Between the ages of seven and eleven, every school day for thirty minutes after lunch break, came my favourite time of day: silent reading. The aim of this, I suppose, was to help us coast into an afternoon of sober studiousness after our raging exertions on the playground. The real delight was: we got to read whatever we wanted. Even books from home were allowed (my heart would soar at the thought of thirty engrossing minutes of Jacqueline Wilson.)

I adored this time, and of course I still do adore reading. Yet, I see now that reading is not real silence.
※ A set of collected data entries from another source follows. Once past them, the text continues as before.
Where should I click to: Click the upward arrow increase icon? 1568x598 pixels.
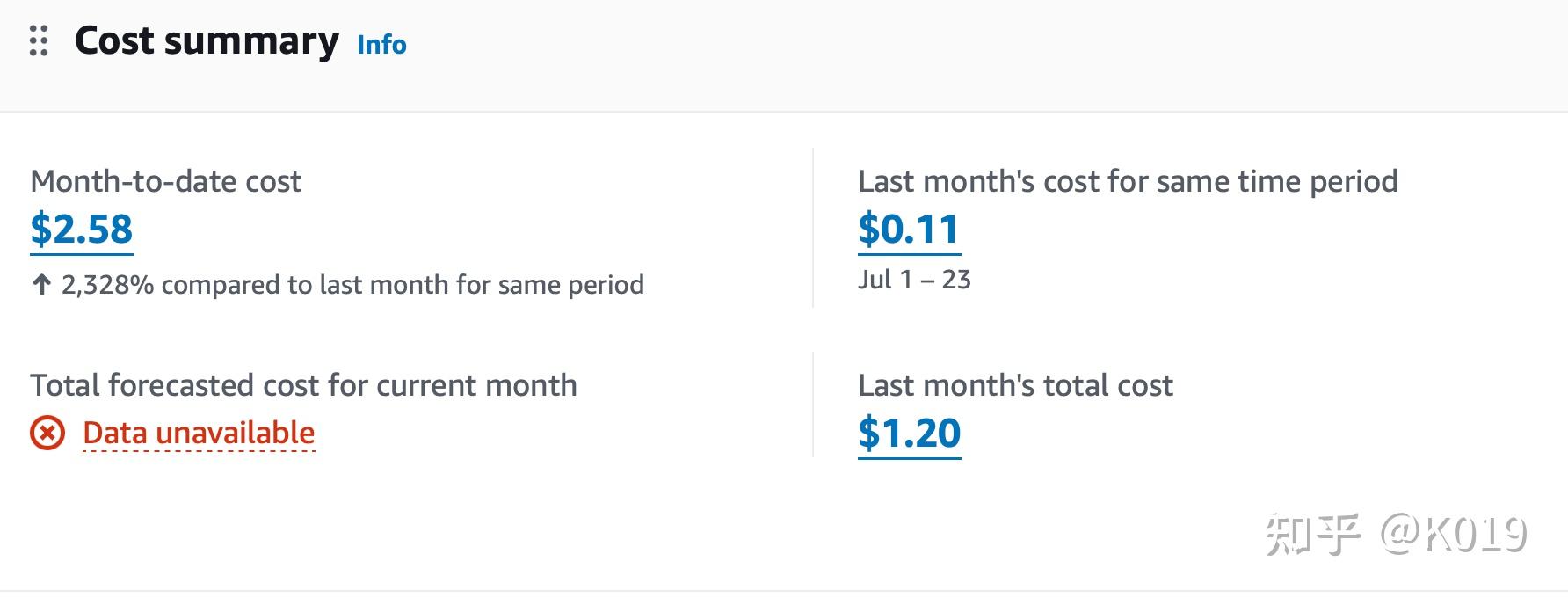tap(41, 284)
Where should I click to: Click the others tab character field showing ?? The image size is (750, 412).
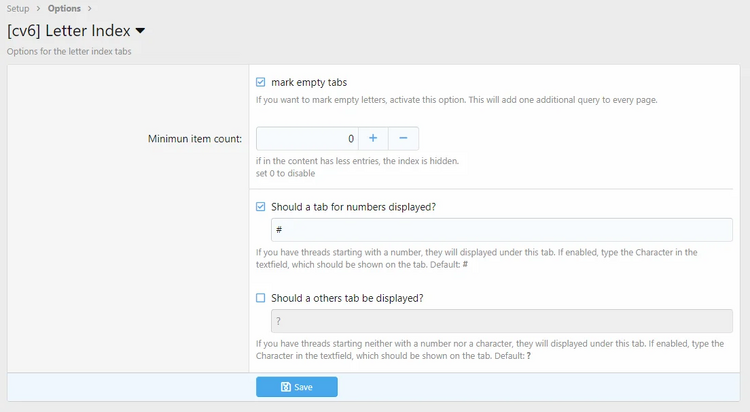tap(502, 321)
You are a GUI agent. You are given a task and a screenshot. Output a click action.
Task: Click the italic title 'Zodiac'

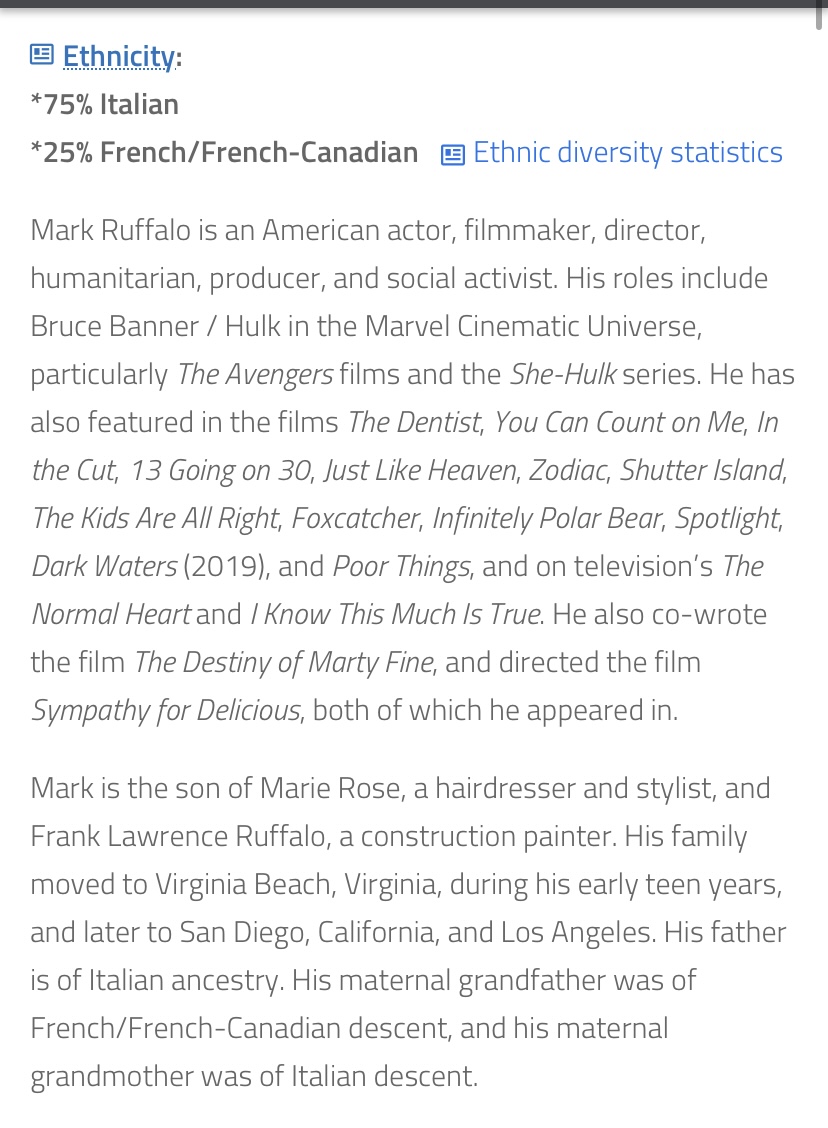[569, 470]
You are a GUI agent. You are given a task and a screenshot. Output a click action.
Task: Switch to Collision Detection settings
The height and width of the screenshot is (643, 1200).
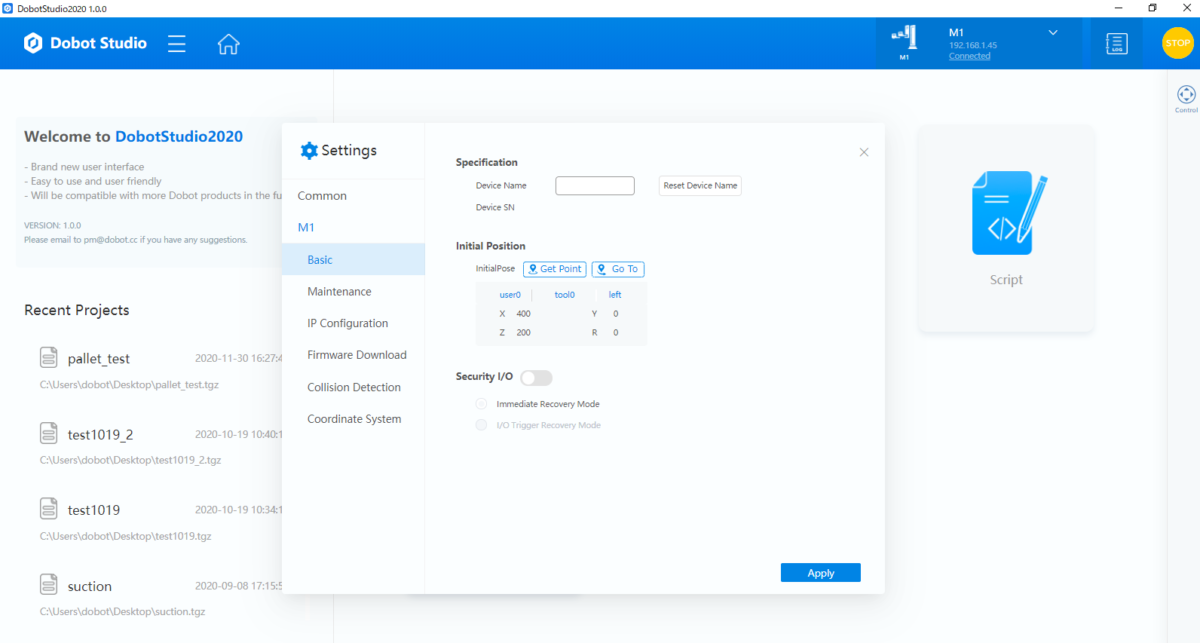point(353,387)
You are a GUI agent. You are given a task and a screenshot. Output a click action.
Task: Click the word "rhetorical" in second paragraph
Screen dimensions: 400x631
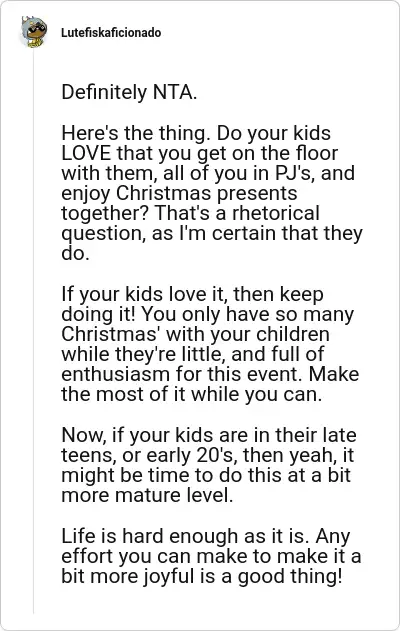276,213
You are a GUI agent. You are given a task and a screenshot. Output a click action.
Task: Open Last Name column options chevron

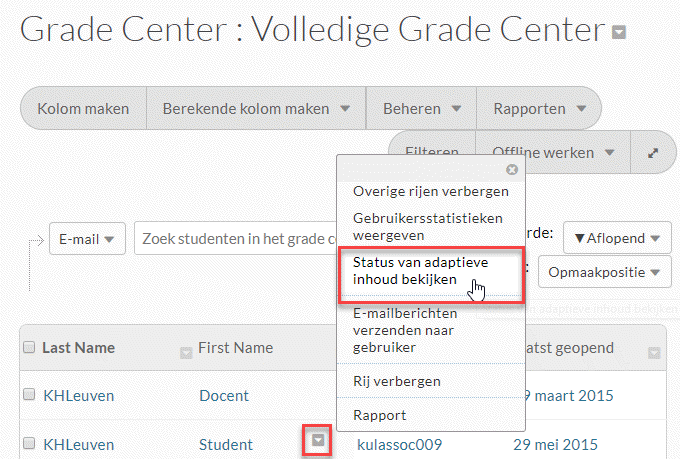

Ultimately, we were being encouraged to fill this silent time with another kind of noise—the very special noise (but noise nonetheless) of books.

And I wonder now: where was the silent time for our own young voices to emerge, unsullied, and announce themselves to the world?

We live on a very noisy planet (literally, we are sending out ever-expanding radio waves into space.) German philosopher, Heidegger, would call the totality of this noise “idle talk” or “chatter”—and it defines much of our existence. This noise is not just radio. It’s opinions, facts, Facebook, the Sunday paper, Netflix… It’s our culture—that messy, raucous thing we are all deeply entrenched in—telling us what to do, what to think, what to be.

What happens to us in silence—real silence?

Some of us get anxious—it can be nice being told what to do, think, and be. Why? Because it lets us off the hook. It lessens the burden of responsibility for ‘Making It’ or for getting life right. Even though—and I know you’ve heard this before—there is no right.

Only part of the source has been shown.